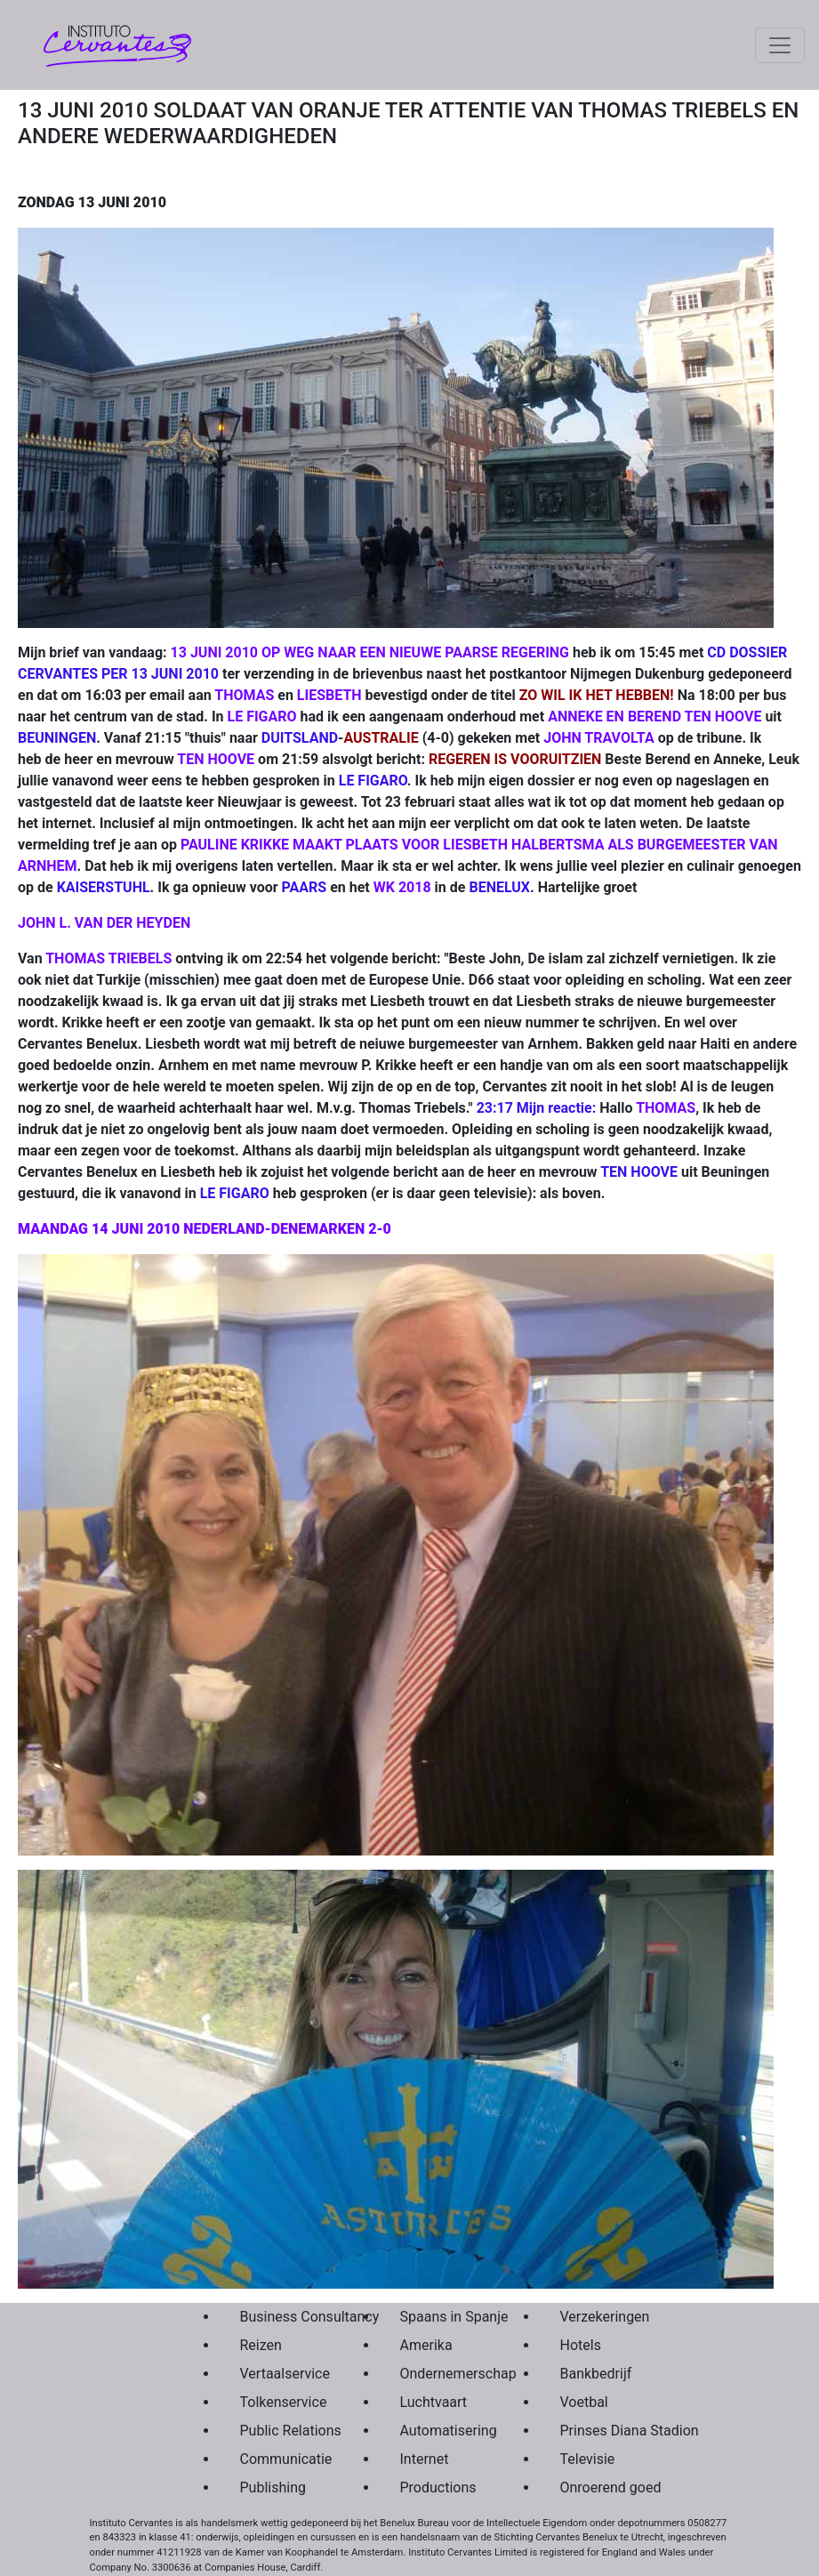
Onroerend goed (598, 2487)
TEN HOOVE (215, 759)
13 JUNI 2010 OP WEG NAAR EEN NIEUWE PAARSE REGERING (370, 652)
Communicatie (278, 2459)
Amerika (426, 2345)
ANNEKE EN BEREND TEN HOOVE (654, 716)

★ ★ ★

**Exercise aim:** Please list every line of the entries again, including the text to be located, multiplying each coordinate in the answers by 0.55 and rounding it to a whole number, with halves going up. Leave out the pictures.

**Result of this task:**
Onroerend goed (329, 1368)
TEN HOOVE (118, 417)
13 JUNI 2010 OP WEG NAAR EEN NIEUWE PAARSE REGERING (204, 359)
Communicatie (153, 1352)
Amerika (234, 1290)
ANNEKE EN BEREND TEN HOOVE (360, 394)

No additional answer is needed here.